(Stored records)
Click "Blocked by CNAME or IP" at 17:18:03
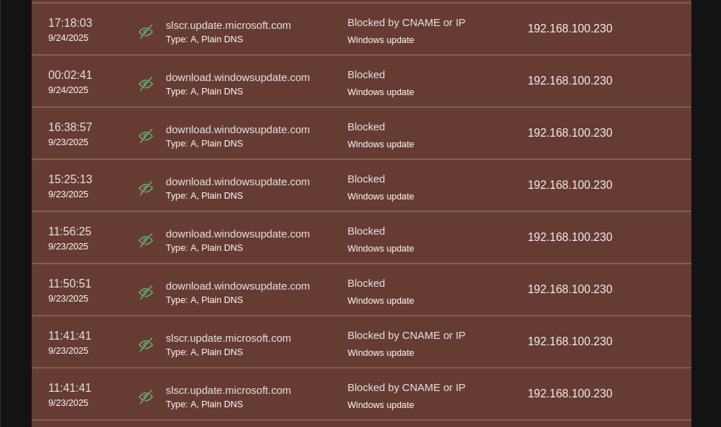 point(406,23)
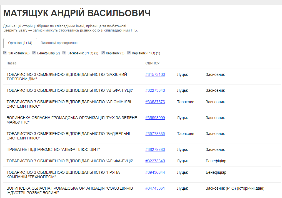Switch to the Виконавчі провадження tab
This screenshot has height=198, width=282.
click(x=59, y=43)
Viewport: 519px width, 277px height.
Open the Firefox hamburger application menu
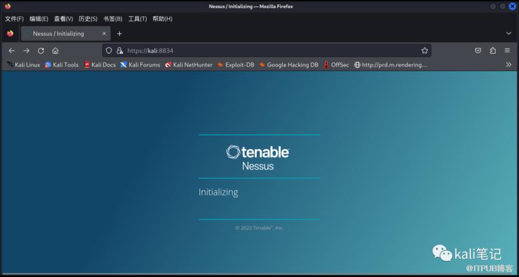pos(507,51)
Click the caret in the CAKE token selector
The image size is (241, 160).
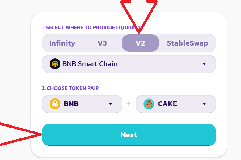click(204, 104)
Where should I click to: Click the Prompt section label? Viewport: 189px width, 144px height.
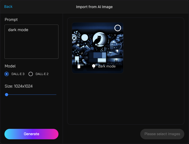(x=11, y=20)
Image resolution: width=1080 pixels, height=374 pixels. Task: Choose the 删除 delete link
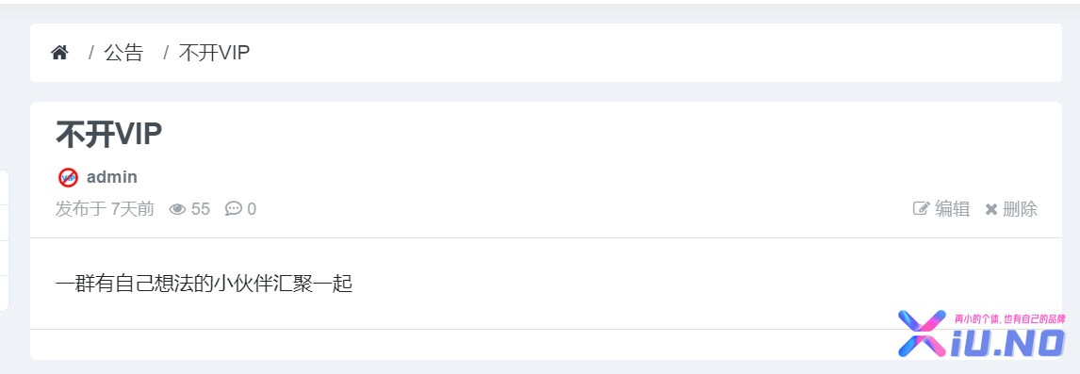coord(1020,209)
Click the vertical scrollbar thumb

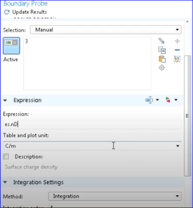click(187, 116)
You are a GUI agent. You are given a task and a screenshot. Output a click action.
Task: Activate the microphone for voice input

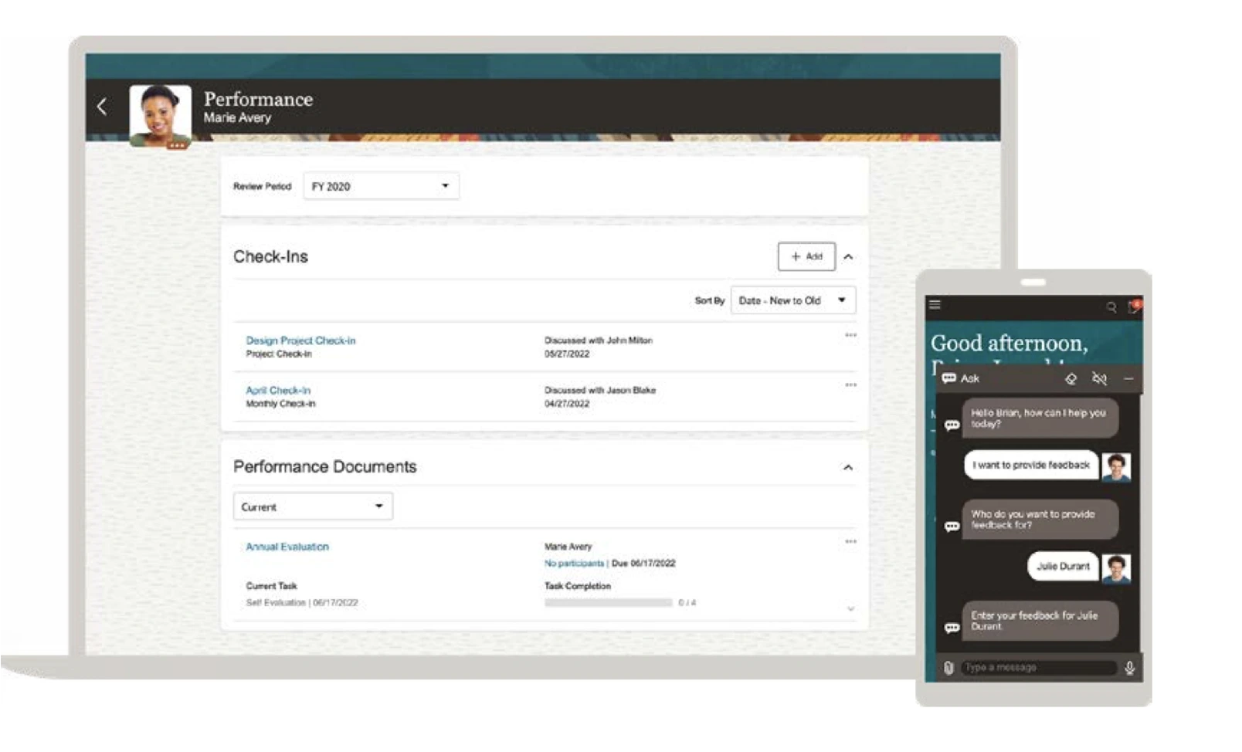pyautogui.click(x=1129, y=668)
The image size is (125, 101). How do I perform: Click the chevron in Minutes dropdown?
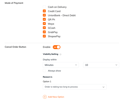coord(76,65)
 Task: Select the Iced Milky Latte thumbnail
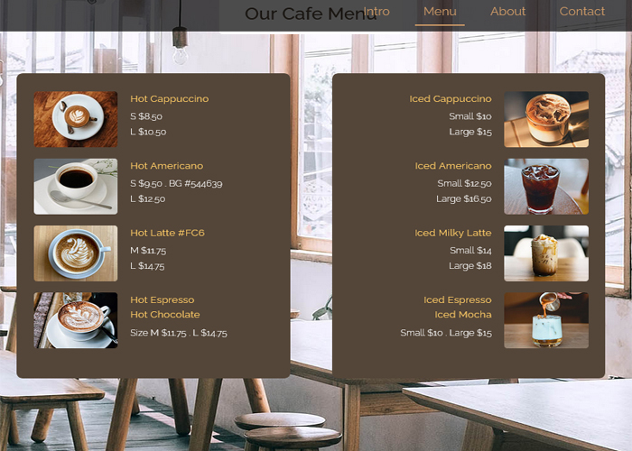pyautogui.click(x=546, y=253)
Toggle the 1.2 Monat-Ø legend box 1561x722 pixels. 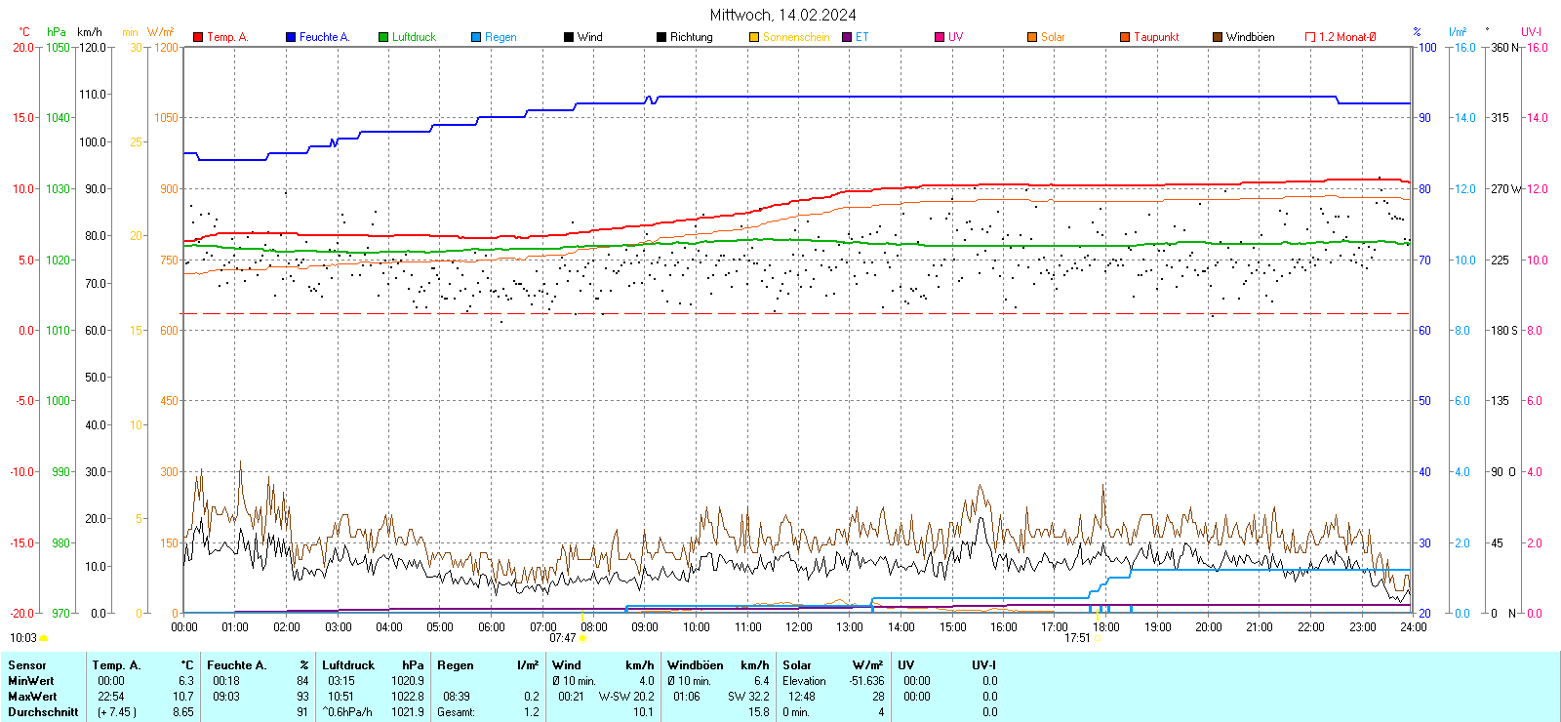[x=1310, y=37]
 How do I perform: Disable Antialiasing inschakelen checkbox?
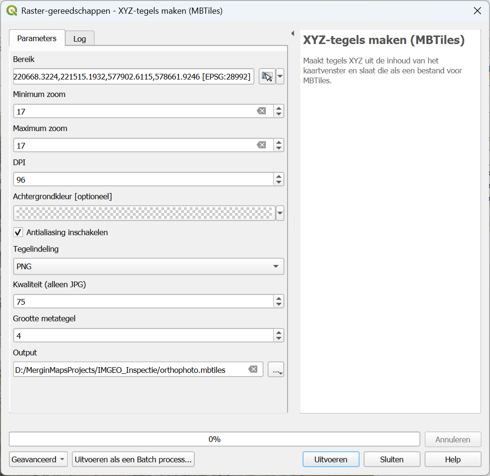click(18, 232)
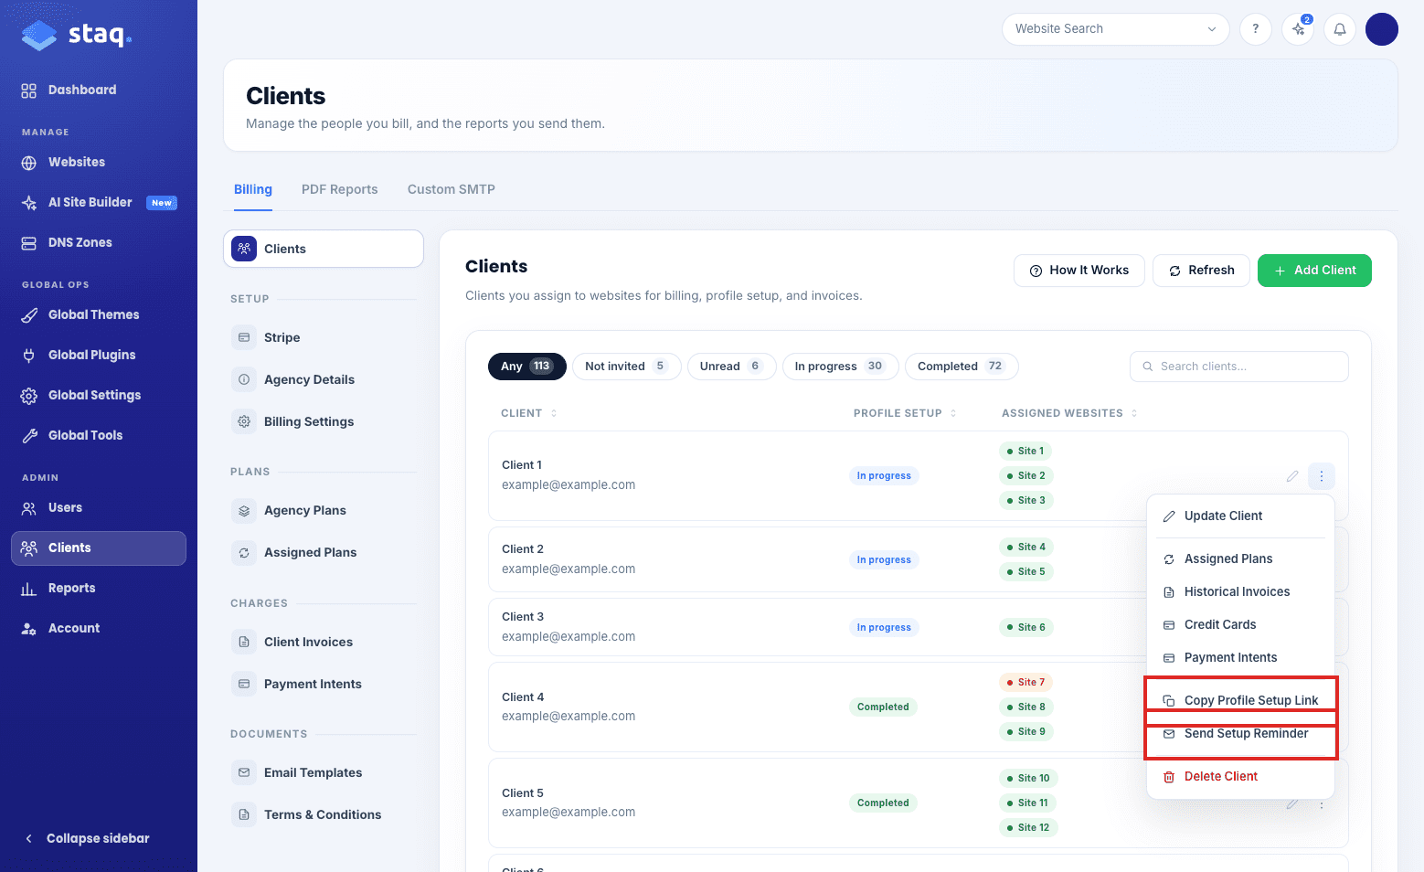Screen dimensions: 1424x872
Task: Click the AI sparkle icon with badge
Action: point(1298,29)
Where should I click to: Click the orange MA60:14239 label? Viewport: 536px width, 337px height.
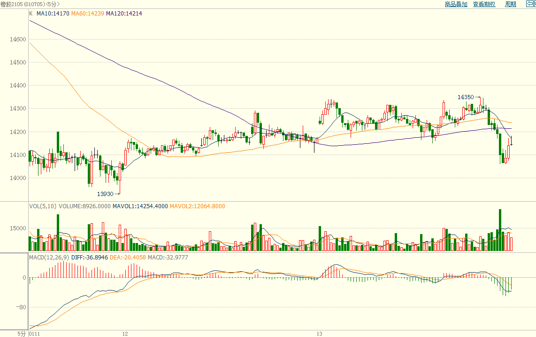pyautogui.click(x=88, y=14)
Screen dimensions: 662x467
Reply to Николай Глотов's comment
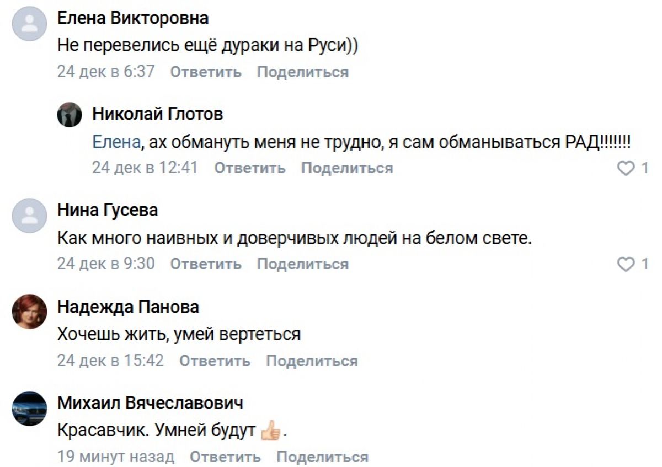coord(250,168)
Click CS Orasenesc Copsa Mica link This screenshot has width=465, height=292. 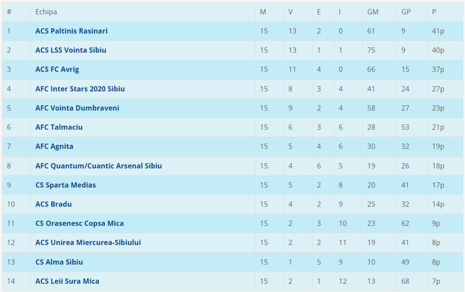point(79,223)
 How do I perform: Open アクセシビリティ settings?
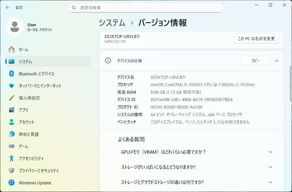point(11,159)
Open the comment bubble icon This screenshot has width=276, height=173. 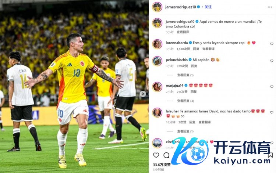pyautogui.click(x=166, y=155)
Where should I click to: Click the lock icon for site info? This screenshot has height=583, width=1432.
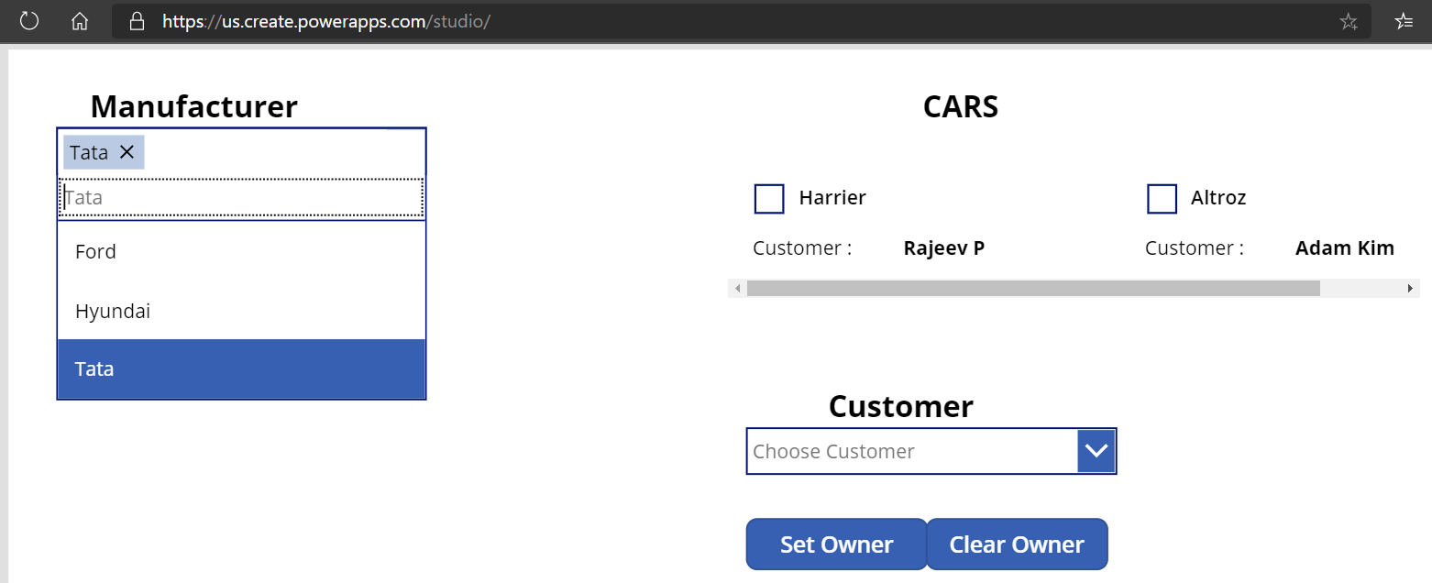(138, 21)
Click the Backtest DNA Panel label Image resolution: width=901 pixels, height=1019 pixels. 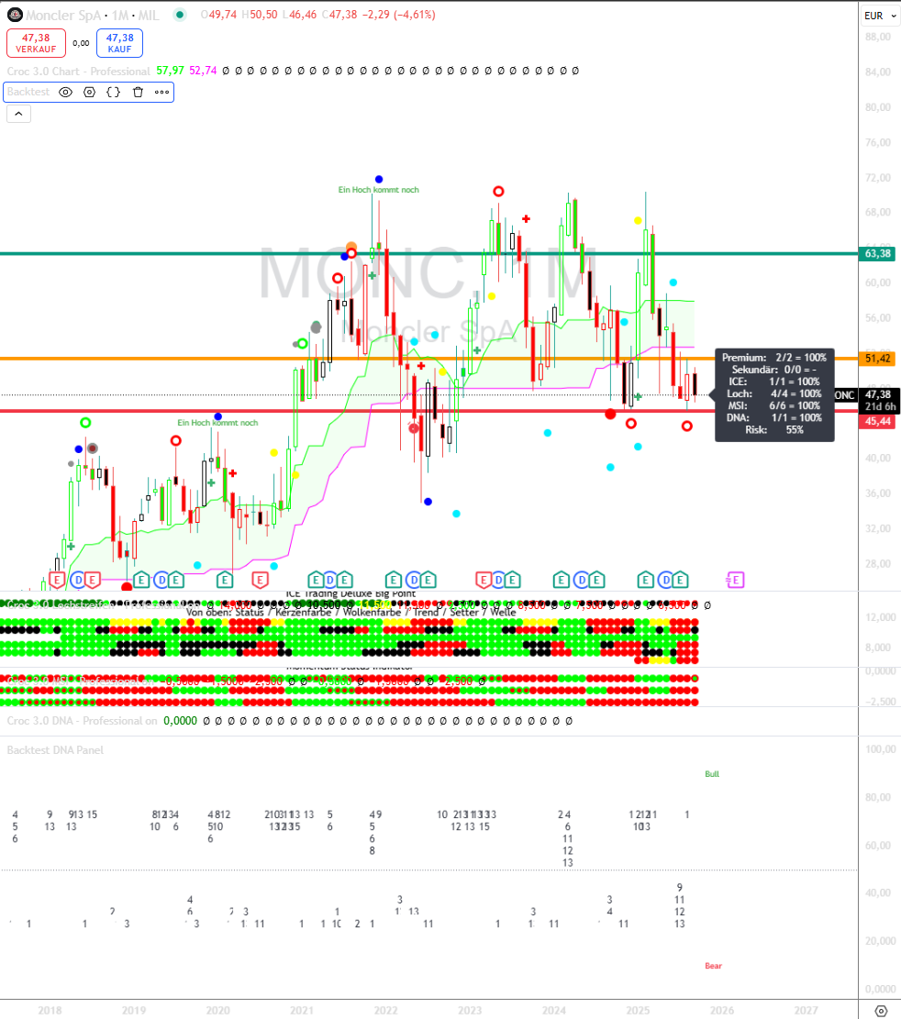coord(55,750)
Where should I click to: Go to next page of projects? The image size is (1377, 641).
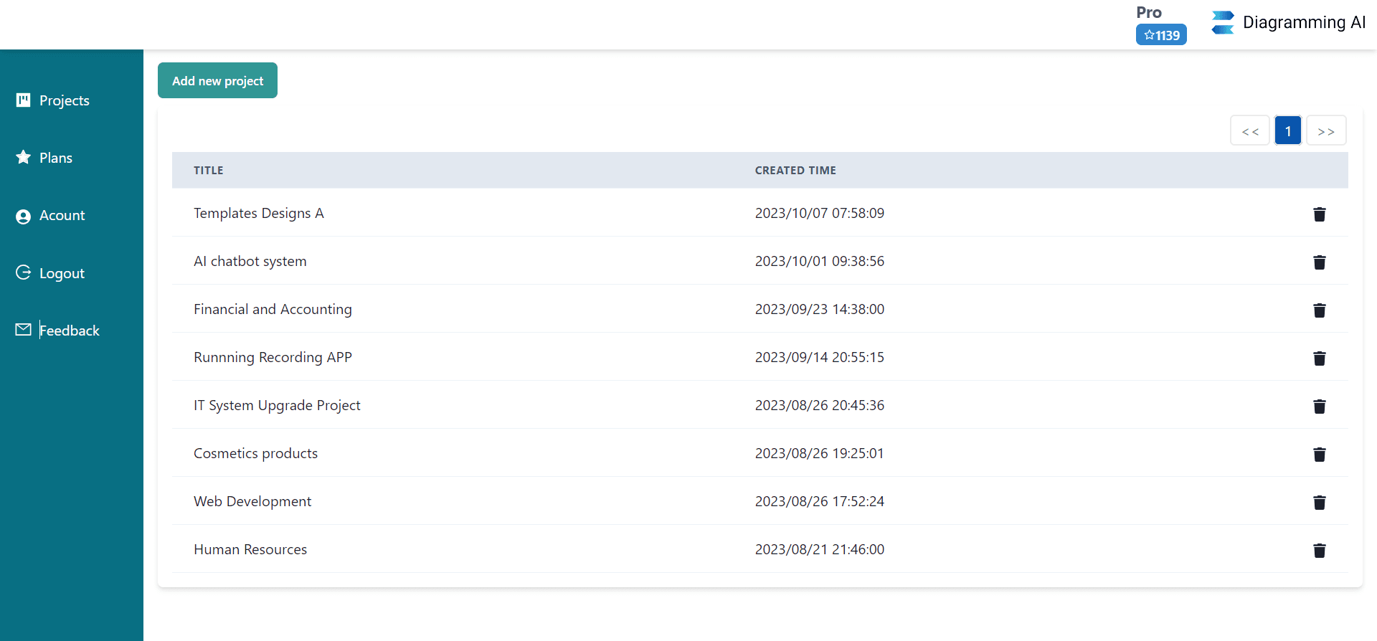(x=1326, y=131)
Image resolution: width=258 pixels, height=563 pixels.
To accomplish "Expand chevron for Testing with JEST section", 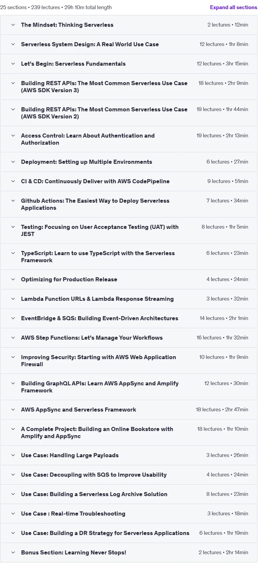I will coord(13,227).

_What to do_.
Output only the lines above from the one containing "How do I perform: Disable" to the one containing "Screen dimensions: 662x467", both included, exactly as written and with no pictures.

_Solution below_.
 How do I perform: Disable Antialiasing inschakelen checkbox?
click(18, 232)
Screen dimensions: 1424x872
Task: Click the AI sparkle icon with badge
Action: point(1298,29)
Where should I click to: Click the orange MA60:14239 label? Viewport: 536px width, 337px height.
pyautogui.click(x=88, y=14)
Screen dimensions: 662x467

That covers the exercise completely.